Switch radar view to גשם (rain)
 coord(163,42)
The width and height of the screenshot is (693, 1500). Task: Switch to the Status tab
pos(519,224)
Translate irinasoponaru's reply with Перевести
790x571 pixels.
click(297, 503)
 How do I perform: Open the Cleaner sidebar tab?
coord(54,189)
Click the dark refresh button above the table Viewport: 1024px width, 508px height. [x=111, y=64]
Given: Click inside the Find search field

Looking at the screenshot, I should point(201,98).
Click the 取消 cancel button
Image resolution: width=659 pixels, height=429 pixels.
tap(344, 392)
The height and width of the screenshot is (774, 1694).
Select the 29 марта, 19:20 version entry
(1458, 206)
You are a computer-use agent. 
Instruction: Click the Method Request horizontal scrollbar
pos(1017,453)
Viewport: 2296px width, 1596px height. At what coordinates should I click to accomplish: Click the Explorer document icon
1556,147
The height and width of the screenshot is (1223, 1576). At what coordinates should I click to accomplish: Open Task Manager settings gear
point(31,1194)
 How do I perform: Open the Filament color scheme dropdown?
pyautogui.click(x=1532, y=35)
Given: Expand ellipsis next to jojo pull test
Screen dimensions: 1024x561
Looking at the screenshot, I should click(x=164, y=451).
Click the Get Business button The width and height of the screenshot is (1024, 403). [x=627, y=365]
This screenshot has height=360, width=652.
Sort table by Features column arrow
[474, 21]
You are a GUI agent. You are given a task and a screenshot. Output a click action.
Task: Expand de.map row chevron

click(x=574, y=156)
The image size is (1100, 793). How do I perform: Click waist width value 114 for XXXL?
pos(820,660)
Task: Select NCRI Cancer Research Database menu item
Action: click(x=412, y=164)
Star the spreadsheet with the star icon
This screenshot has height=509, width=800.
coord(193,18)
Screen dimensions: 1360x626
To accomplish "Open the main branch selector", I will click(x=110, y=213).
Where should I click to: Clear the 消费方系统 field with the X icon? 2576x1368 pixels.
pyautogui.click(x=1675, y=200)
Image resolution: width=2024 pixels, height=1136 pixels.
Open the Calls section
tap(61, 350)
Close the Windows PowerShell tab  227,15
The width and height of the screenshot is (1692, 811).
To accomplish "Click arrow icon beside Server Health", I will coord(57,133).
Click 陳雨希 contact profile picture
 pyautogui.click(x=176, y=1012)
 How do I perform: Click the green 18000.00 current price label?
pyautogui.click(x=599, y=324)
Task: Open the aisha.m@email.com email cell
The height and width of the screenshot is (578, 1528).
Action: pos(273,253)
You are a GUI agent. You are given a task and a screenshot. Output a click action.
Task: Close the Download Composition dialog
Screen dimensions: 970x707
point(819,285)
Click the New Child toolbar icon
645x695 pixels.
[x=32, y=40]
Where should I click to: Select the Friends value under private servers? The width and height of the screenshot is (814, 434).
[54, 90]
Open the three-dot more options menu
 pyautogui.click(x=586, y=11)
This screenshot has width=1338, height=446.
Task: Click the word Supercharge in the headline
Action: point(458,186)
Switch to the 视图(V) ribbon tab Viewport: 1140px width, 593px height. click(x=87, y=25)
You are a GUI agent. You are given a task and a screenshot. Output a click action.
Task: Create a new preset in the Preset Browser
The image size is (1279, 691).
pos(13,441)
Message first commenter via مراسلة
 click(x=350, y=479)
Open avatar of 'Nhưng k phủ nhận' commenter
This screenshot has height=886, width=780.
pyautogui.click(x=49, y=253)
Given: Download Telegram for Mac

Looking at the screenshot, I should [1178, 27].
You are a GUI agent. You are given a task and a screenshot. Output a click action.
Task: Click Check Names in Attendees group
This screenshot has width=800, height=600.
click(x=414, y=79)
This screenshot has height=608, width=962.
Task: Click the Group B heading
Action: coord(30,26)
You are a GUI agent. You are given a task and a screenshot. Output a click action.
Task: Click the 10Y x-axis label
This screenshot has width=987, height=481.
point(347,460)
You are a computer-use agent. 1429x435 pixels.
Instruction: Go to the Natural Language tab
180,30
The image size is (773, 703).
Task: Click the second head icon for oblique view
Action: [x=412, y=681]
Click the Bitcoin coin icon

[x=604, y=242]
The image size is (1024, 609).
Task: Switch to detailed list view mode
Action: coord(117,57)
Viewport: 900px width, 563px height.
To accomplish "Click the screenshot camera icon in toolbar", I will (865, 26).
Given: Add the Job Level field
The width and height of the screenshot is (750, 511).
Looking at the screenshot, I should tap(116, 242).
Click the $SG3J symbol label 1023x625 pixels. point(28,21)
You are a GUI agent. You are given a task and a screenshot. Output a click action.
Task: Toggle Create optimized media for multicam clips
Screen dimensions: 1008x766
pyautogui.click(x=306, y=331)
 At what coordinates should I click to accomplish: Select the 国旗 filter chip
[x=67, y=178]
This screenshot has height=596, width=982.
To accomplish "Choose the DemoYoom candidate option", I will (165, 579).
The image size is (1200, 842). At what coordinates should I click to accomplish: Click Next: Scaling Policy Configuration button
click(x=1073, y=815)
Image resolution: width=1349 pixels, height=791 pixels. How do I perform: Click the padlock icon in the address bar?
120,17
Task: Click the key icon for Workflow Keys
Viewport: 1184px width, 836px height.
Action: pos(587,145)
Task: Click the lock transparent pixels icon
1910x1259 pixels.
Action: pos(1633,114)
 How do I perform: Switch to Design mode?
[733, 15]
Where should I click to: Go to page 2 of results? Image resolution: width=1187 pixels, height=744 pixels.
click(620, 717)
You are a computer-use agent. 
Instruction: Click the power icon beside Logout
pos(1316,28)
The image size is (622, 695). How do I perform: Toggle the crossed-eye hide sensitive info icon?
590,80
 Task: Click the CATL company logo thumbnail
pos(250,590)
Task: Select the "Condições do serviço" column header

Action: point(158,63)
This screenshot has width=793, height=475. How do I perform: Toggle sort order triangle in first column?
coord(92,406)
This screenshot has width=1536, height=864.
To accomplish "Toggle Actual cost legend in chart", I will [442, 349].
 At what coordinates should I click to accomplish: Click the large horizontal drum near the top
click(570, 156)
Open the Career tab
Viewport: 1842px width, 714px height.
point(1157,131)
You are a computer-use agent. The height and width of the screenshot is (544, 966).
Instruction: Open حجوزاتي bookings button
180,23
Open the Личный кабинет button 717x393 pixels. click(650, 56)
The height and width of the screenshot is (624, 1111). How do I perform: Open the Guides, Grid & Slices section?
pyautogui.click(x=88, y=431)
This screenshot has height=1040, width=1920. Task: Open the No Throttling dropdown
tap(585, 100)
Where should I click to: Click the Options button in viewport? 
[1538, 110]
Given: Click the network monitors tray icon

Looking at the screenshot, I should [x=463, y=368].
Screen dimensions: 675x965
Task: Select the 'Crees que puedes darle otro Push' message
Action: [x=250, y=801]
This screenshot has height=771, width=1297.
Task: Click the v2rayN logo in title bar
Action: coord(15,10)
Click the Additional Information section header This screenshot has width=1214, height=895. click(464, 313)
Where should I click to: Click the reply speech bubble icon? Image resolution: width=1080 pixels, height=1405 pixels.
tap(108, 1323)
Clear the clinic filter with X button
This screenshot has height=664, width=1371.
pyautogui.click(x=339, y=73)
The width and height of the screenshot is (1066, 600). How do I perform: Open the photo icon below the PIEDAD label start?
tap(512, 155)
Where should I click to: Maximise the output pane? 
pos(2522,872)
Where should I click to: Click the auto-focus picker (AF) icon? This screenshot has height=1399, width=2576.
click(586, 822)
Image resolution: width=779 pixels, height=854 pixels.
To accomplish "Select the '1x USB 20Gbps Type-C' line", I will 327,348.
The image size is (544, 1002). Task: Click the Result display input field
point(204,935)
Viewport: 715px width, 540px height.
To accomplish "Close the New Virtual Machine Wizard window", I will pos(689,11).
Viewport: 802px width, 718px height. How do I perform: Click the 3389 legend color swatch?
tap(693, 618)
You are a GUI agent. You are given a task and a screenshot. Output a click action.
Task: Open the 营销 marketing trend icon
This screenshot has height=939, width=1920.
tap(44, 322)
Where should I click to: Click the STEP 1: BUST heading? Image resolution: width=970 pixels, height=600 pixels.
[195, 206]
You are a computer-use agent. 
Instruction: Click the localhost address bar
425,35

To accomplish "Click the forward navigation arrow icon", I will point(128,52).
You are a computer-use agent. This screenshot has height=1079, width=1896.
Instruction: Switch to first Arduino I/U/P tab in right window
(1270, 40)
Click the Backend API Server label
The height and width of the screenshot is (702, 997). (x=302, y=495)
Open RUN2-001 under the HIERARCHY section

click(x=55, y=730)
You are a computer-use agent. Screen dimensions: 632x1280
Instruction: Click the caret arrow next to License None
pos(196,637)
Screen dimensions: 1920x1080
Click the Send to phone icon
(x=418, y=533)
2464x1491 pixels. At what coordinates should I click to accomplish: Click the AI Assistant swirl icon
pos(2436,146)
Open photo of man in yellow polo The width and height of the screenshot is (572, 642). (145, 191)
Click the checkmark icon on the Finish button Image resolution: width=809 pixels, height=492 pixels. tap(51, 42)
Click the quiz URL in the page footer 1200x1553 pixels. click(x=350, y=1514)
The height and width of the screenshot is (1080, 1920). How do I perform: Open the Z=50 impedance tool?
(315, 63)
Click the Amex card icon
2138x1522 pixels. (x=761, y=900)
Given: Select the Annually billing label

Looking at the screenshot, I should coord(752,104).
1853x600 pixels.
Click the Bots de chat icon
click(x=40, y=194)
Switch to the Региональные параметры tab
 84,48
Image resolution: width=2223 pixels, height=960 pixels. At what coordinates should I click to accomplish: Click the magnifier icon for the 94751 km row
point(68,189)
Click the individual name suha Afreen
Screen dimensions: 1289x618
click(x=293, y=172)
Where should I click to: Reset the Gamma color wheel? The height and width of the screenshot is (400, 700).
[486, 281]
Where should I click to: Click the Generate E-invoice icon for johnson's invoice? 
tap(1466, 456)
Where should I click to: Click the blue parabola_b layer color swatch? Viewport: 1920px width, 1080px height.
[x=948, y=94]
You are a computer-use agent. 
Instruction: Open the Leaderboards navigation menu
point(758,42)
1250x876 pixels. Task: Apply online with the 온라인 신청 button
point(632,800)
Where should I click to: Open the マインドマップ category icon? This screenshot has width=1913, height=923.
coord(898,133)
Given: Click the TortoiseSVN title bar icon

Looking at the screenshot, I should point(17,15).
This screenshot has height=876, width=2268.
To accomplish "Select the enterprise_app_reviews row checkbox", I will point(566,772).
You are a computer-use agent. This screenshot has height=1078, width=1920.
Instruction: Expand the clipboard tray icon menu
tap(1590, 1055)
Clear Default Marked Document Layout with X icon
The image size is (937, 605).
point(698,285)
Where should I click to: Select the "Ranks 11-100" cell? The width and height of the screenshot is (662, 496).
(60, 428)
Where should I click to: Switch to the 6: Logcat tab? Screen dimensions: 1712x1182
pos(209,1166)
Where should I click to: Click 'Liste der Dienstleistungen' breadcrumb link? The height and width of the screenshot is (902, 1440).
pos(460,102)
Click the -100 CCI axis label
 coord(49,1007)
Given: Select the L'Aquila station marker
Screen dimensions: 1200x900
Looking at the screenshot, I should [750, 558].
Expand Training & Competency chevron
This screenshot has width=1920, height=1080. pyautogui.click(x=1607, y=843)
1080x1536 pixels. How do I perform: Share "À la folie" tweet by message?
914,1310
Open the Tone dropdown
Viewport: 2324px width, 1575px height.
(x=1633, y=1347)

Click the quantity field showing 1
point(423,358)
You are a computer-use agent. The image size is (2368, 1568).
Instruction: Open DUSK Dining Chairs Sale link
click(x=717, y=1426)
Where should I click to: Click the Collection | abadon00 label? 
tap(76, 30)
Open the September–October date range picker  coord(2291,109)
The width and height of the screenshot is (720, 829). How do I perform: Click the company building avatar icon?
—————
> [WHAT TO DO] Starting with the line with "Given: Click inside the Find search field" and going on through the line with "(1458, 206)", switch "search field" to "input box" and give those lines again with nothing else changed.

> [SOLUTION FOR THIS TASK]
Given: Click inside the Find input box

Looking at the screenshot, I should point(201,98).
Click the 取消 cancel button
Image resolution: width=659 pixels, height=429 pixels.
tap(344, 392)
The height and width of the screenshot is (774, 1694).
Select the 29 марта, 19:20 version entry
(1458, 206)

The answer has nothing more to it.